The biggest web story of the year—the crazy worldwide debate over whether a particular dress was gold and white, or black and blue—provided endless fodder for brands in social media. But the Salvation Army (and agency Ireland Davenport) had the most powerful response, showing a battered woman in a gold and white dress, with the headline, "Why is it so hard to see black and blue?"

 
Virtual Reality

VR remains more of a promise than a reality for most brands, but it increasingly preoccupies creatives looking to provide a leading-edge experience.
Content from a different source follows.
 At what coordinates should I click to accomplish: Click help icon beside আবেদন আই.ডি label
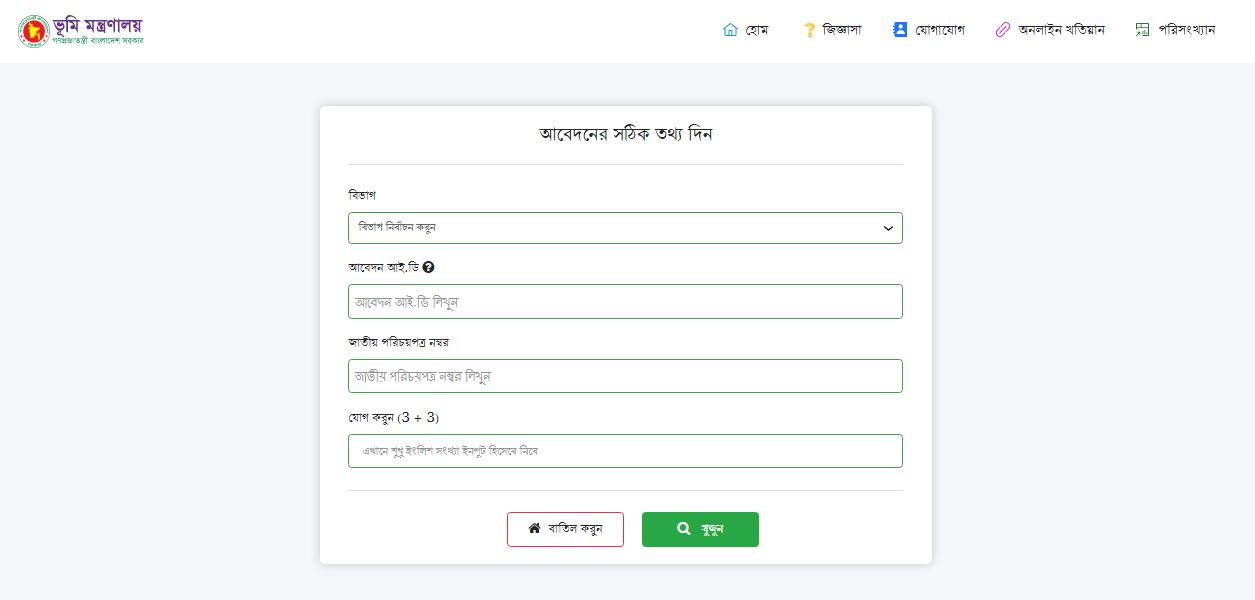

Brands like Mountain Dew, Infiniti, AT&T, Volvo, Jim Beam and Merrell all experimented with it this year; Oculus Rift owner Facebook launched virtual reality-style ads; The New York Times delivered Google Cardboard to all its print subscribers; even View-Master, the classic toy, got into kids' VR—all signs that the first mass creative success in the medium is not far off.

 
Drones

The FAA approved the use of drones to shoot ads in late 2014, and marketers as varied as Acura, Nissan, Toyota, Patrón, Nike, Adidas and American Express have swarmed the skies ever since. Thanks to public's obsession with them, drones are also the subject of commercials—like the exhilarating Audi spot from Venables Bell & Partners in March, with a driver fleeing a school of killer flying machines.

 
Faux-Fancy Fashions

Fake formal attire was big this year. Quiksilver invented a wetsuit that looked like a suit and tie, and Fruit of the Loom debuted its Professionals Collection of sweatsuits printed to look preppy.

 
Stock Photos

The world's least creative photography was put to fun uses in 2015. Scion got a bunch of stock-photo people to drive a car. And Vince Vaughn memorably appeared in a series of stock photos with his co-stars for the movie Unfinished Business.

 
Unicorns

Dogs, cats, goats, pigs. All fine, fine advertising characters. But this year's go-to beast had a more mythical pedigree. The revered unicorn showed up repeatedly, most notably in a cinematic Canal+ spot cheekily explaining why we don't have unicorns today, and in the Squatty Potty viral where one of our uni-horned friends poops rainbow soft-serve.